**DIRECTIONS FOR THIS TASK**
Your answer must consist of one number: how many lines in the records contain "will".

•••

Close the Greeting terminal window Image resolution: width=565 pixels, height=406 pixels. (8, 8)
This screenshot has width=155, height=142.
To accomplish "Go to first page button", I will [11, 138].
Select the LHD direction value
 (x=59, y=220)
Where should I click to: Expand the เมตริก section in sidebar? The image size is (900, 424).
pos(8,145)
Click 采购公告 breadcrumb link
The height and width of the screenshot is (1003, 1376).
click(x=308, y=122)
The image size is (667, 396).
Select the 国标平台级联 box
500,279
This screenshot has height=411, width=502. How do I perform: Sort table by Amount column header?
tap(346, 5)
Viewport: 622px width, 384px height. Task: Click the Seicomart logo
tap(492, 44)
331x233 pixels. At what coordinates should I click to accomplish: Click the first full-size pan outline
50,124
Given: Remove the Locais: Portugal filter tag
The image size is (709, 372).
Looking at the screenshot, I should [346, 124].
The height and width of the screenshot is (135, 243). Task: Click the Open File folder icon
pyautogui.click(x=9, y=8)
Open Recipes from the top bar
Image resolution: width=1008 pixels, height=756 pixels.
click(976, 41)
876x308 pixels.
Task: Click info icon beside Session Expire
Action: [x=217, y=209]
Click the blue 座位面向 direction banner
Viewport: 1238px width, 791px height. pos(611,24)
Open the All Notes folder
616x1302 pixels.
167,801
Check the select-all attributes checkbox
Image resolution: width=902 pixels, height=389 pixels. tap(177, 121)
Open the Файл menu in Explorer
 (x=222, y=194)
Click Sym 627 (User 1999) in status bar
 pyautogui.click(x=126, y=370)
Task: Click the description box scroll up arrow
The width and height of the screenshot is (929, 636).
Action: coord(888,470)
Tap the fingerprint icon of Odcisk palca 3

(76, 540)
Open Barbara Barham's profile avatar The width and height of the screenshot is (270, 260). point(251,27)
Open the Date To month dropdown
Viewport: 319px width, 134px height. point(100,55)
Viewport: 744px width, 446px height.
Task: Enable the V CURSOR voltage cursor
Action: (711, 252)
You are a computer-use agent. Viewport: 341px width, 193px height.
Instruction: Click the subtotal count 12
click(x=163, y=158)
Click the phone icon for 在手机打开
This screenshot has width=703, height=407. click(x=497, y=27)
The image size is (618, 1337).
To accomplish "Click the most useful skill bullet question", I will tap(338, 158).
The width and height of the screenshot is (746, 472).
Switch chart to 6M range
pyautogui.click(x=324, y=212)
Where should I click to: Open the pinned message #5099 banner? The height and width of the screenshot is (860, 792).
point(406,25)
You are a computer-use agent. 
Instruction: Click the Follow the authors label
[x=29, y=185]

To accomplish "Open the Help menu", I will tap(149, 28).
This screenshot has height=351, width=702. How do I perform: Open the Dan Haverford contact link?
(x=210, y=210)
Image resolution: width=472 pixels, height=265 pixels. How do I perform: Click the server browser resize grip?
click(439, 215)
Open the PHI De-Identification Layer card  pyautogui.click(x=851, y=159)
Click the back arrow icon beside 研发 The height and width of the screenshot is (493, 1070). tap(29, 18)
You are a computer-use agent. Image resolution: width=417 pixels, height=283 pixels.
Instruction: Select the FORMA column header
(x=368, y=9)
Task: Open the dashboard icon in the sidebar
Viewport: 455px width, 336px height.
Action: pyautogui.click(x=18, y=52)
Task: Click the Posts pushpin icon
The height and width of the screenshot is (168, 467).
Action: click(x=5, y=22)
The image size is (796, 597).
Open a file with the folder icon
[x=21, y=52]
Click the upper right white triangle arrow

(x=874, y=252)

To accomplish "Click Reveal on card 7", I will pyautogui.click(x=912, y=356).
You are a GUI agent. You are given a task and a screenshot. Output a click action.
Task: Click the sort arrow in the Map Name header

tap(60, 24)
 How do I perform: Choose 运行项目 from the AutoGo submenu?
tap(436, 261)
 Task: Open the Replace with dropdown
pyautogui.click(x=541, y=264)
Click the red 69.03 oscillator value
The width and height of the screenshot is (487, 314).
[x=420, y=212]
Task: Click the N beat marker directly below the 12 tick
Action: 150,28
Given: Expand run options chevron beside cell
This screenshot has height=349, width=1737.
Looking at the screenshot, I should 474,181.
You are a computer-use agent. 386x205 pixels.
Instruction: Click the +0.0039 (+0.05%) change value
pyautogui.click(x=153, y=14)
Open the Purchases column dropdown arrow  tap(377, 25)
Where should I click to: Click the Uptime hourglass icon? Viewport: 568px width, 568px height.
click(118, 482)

•••

**TASK OUTPUT**
4